PUTTING A FOOT IN LIZARD EVOLUTION
reported in ScienceDaily and The Scientist 23 October 2014 and Science
News Sifter 27 October 2014. Anoles are small tropical lizards that live on the
islands of Florida. Until 1995 a green species named Anolis carolinensis
had the islands to themselves, but then a brown species named Anolis
sagrei from Cuba was introduced to some of the islands. The brown lizards
were larger and more robust and rapidly flourished on the forest floor, so the
smaller green lizards spent more time living in the trees of the invaded
islands.
Yoel Stuart of
University of Texas, Austin, and colleagues studied the feet of the green
lizards living on islands that had been invaded by brown lizards and compared
them to lizards living on uninvaded islands. They found the ‘challenged’ green
lizards which spend more time in trees, have longer toes and more lamellae –
ridges and grooves on the under-surface of the toes. These larger toe-pads
enable the lizards to better grip the smaller, smoother branches higher in the
trees. To confirm that the larger toe-pads were an inherited trait, rather than
an individual response to living in trees they took some females about to lay
eggs to their lab and let the next generation grow up in the lab.

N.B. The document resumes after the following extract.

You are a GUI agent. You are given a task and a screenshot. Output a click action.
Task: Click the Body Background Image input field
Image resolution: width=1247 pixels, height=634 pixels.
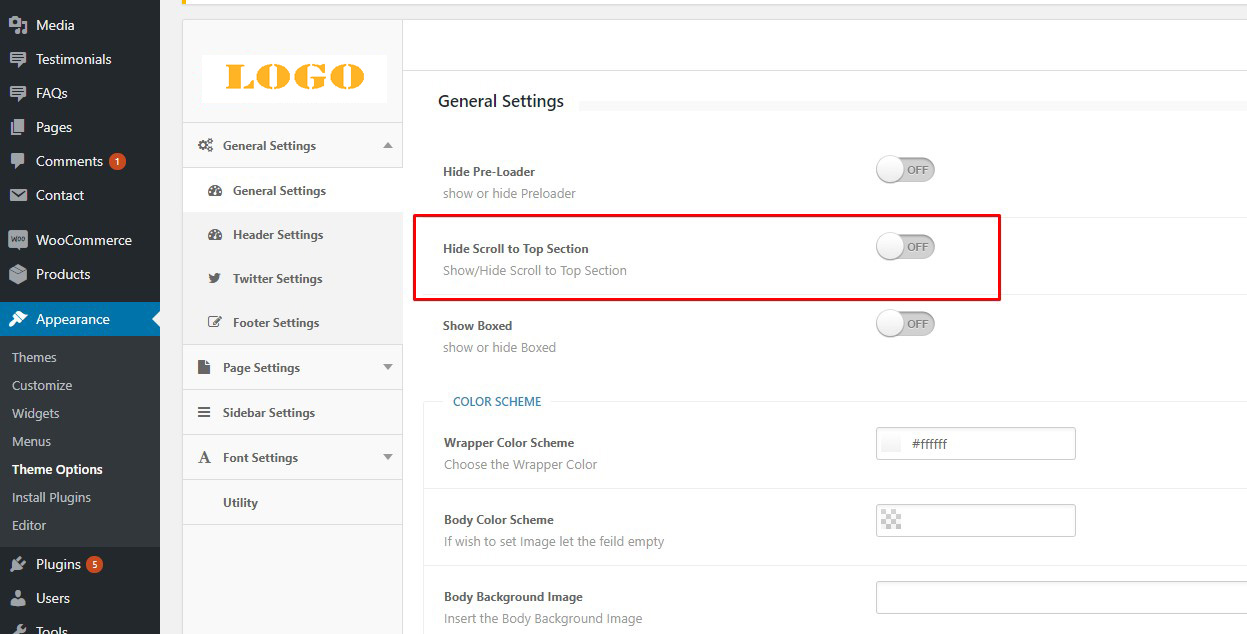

The next
generation of lizards from the invaded islands had larger toe-pads than those of
the uninvaded islands. The researchers concluded that this was a newly evolved
trait. As it was only a matter of 15 years, or 20 generations, since the brown
lizards were introduced, the research team claim the development of larger
toe-pads is an example of rapid evolution. Stuart commented: “We did predict
that we’d see a change, but the degree and quickness with which they evolved was
surprising”.
According to Science
Daily this change is an example of “character displacement” where “similar
species competing with each other evolve differences to take advantage of
different ecological niches”. The classic example of this is considered to be
Darwin’s finches, which evolved different beak shapes to take advantage of
different food sources on the same islands. The lizard research team suggest
that competition for food and living space is driving the evolution of toe pads.
They also note that adult lizards are known to prey on the hatchlings of the
other species. Stuart commented: “So it may be that if you’re a hatchling, you
need to move up into the trees quickly or you’ll get eaten. Maybe if you have
bigger toe pads, you’ll do that better than if you don’t”. The Science News
Sifter item ends with a warning not to tell creationists about this research.
Links:
ScienceDaily,
Science
News Sifter
ED. COM. The only
reason for not telling creationists about this study is so the evolutionists can
maintain their belief that the lizards have evolved. The creationists know
better, and are not afraid to call the evolutionists’ bluff. All the data to
date shows the lizards cannot even be labelled a new species and are exactly the
same species as they were before they started living in trees, so therefore,
they have not evolved at all. All that has changed is the average size of an
already existing characteristic. Stuart’s explanation
is probably the truth here – the lizards which already had genes for bigger toes
escaped being eaten and therefore survived to pass on these bigger toe genes to
the next generation, while those with smaller toes were eaten before they could
reproduce. Therefore, the succeeding generations inherited the tendency for
larger toes. The “bigfoot” lizards are a good example of survival of the
fittest, but not of Darwinian, Dawkinsian or any other type of evolution. The
comparison with Darwin’s finches is a good one, but that is not evolution
either. In their case, the Galapagos Finches, which had appropriate beak shapes
for the available food on the different islands, survived to pass on their
genes, while those whose beaks were less appropriate died out, and experiments
done on different islands show it can happen in less than 2 decades. For more
details see our report Finch
Evolution in the Act. (Ref. reptiles, natural selection, ecology) Creation
Research.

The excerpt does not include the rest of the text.